Playing Mississippi-influenced blues swing music for people living north of the Arctic Circle was an epic experience for the Central Alberta duo Blue Moon Marquee.
Red Deer-raised musician Jasmine Colette lugged her large upright bass north into -50C temperatures last winter, in the company of her guitarist partner A.W. (Alexander Wesley) Cardinal, of Rocky Mountain House.
Their homegrown Blue Moon Marquee group plays on Thursday at Fratters Speakeasy in Red Deer. But in January the duo flew nearly to the top of Yukon Territory into the tiny community of Old Crow — the most remote place on their tour of northern house concerts, arranged by Winnipeg company Home Routes.
Since Old Crow is inaccessible by road, the musicians had to fly in from Dawson City, Colette recalled. “First we had to fly to Inuvik. Then we flew over all this ice and snow and the Beaufort (Sea) delta, then there was nothing, nothing, nothing for so long, then we finally saw this tiny gathering of log houses. …”
When the small plane touched down on an icy airstrip, the musicians were met by a welcoming delegation on snowmobiles and dog sleds.
Old Crow is made up of some 260-some aboriginal residents called Gwich’in (People of the Caribou), who still hunt and live a largely traditional lifestyle, said Colette. “They eat caribou and fish and wear parkas made of fur.”
Some Old Crow residents had never seen an upright bass before, or heard blues swing music. Colette acknowledged, “It was a little strange for some of them. … They listened to us for a little while, then thought, OK, this is interesting, but I’m going to go back to my shack now — while others got really into it.”

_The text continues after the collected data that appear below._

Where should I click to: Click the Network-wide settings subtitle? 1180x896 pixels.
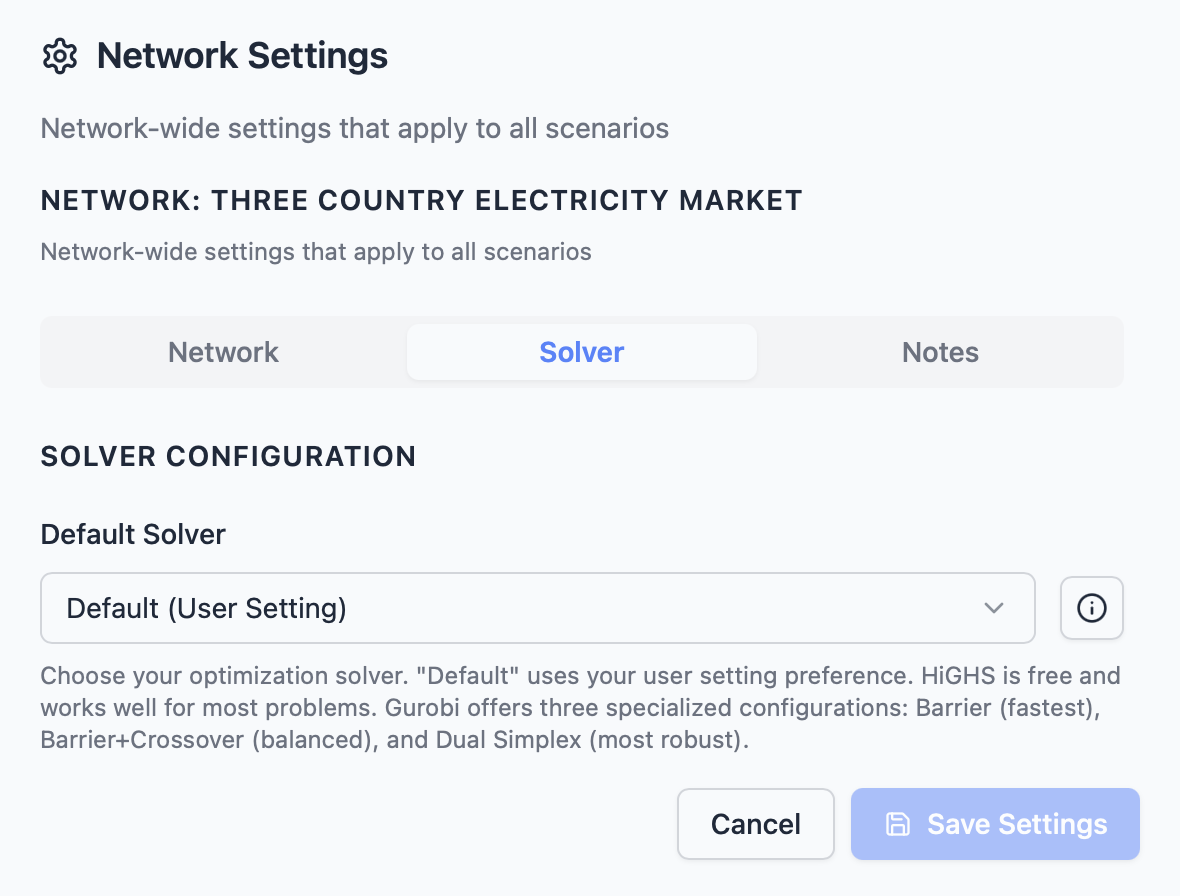[x=354, y=128]
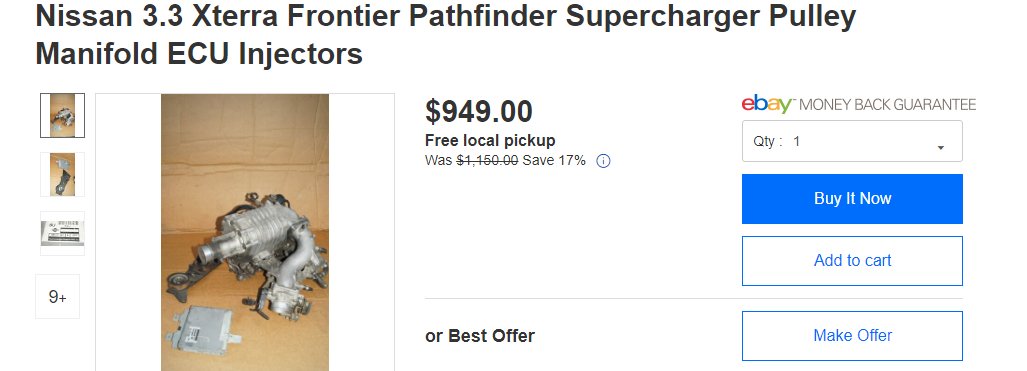Click the main supercharger product image

pyautogui.click(x=245, y=232)
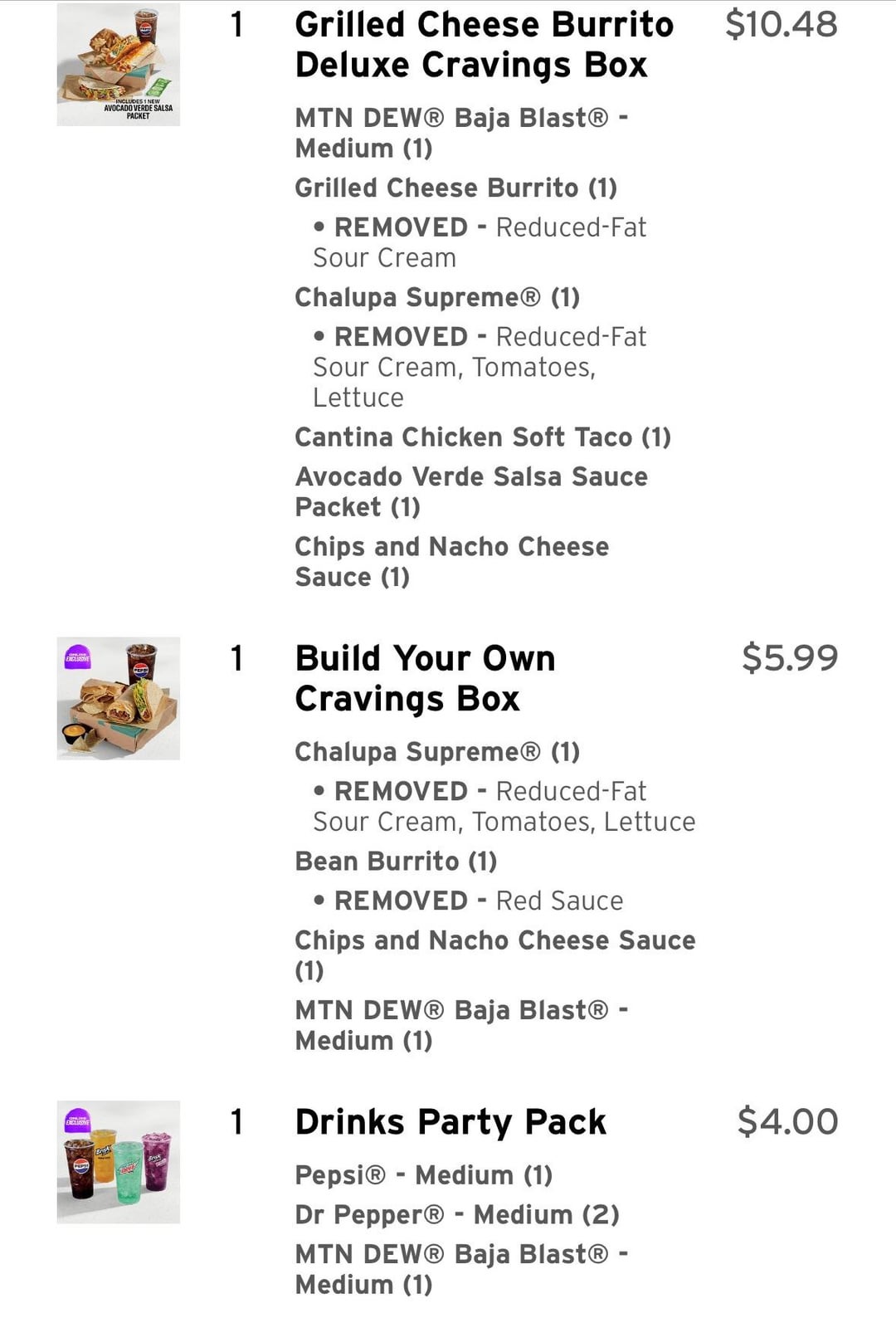Click the purple badge on the Build Your Own thumbnail
The image size is (896, 1318).
[77, 657]
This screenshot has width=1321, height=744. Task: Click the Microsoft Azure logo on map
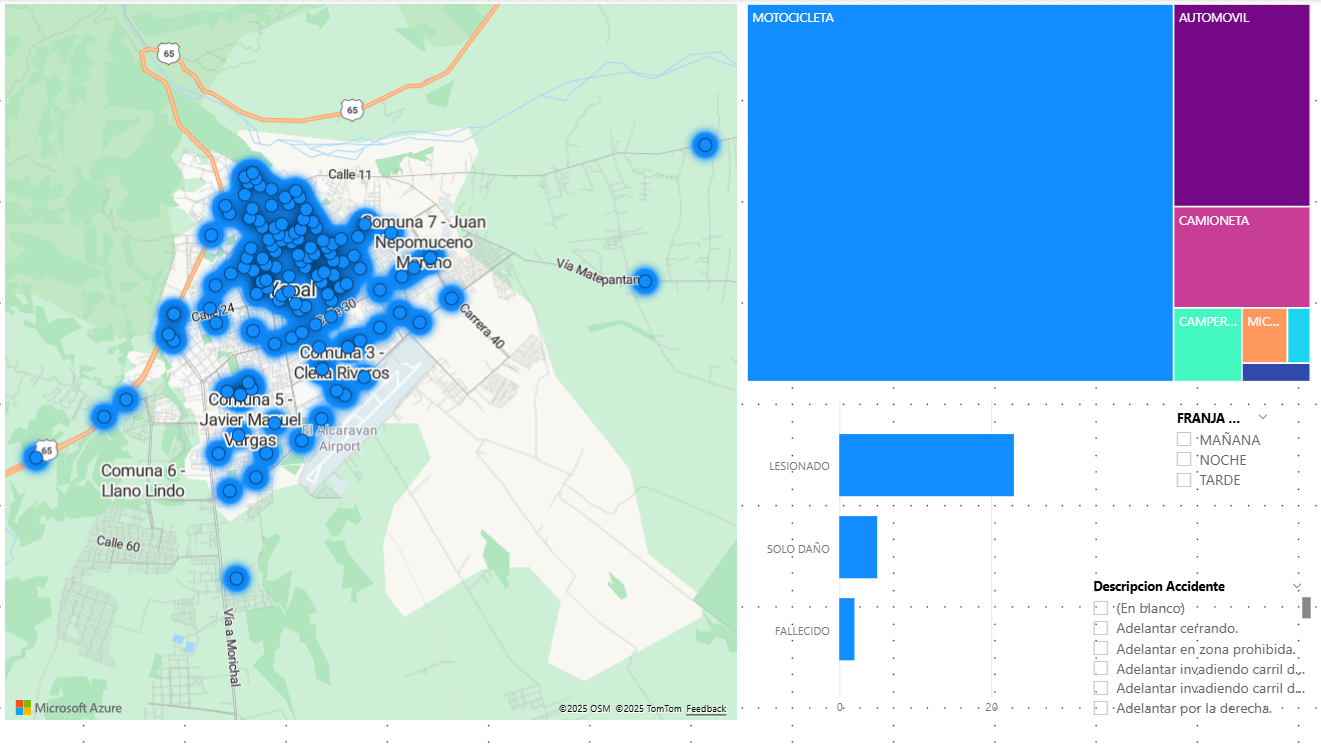[x=68, y=708]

She was particularly taken with the curious children of the community, who were fascinated by her instrument and how it’s played.
The two Central Alberta musicians ended up jamming on some jigging tunes with local fiddlers, and Colette was even persuaded to enter a jig contest. “I got second place,” she recalled with a laugh.
“The people up there are so tough and hardy and strong, and the landscape is incredible.”
Dawson City was one of the more populated spots where Blue Moon Marquee performed. While in that historic frontier town, the musicians went to the fabled Sourdough Saloon and drank a cocktail containing a real dehydrated human appendage. “We did the toe!” said Colette.
Who the floating toe once belonged to is unknown. But “it’s a fermented, black toe and a guy called The Captain keeps it in a chest, on a bed of salt, and there’s this whole ritual around it.”
Yukoners were most impressed that the two southerners had the fortitude to drive up in their small car during the winter months. “They said that everybody cops out and does it in the summer, but it’s not supposed to be easy.” The cold is part of the authentic northern experience, said Colette, who looks forward to going back sometime.
Meanwhile, she and Cardinal are planning to record a new album they hope will be out this fall to follow two 2014 releases — a full-length Lonesome Ghosts album and a online EP that was recorded live in Montreal called Last Dollar.
The two musicians met more than a decade ago when they were both playing in local punk bands in Red Deer.
They went their separate ways — Colette to play with Bill Bourne and The Bop Ensemble, and Cardinal to perform as a solo artist in Montreal and the West Coast.
The two met up again in Vancouver and Colette said their chemistry was unmistakable.
Although the musicians are now based in Duncan, B.C., she added, “We are both Alberta kids and the landscape influences us. We love driving through the Prairies.”
The Red Deer concert will be a homecoming. The duo will be joined for the second set by local musicians Morgan McKee on piano, Andrew Ludke on trombone and Robert Goodwin on drums.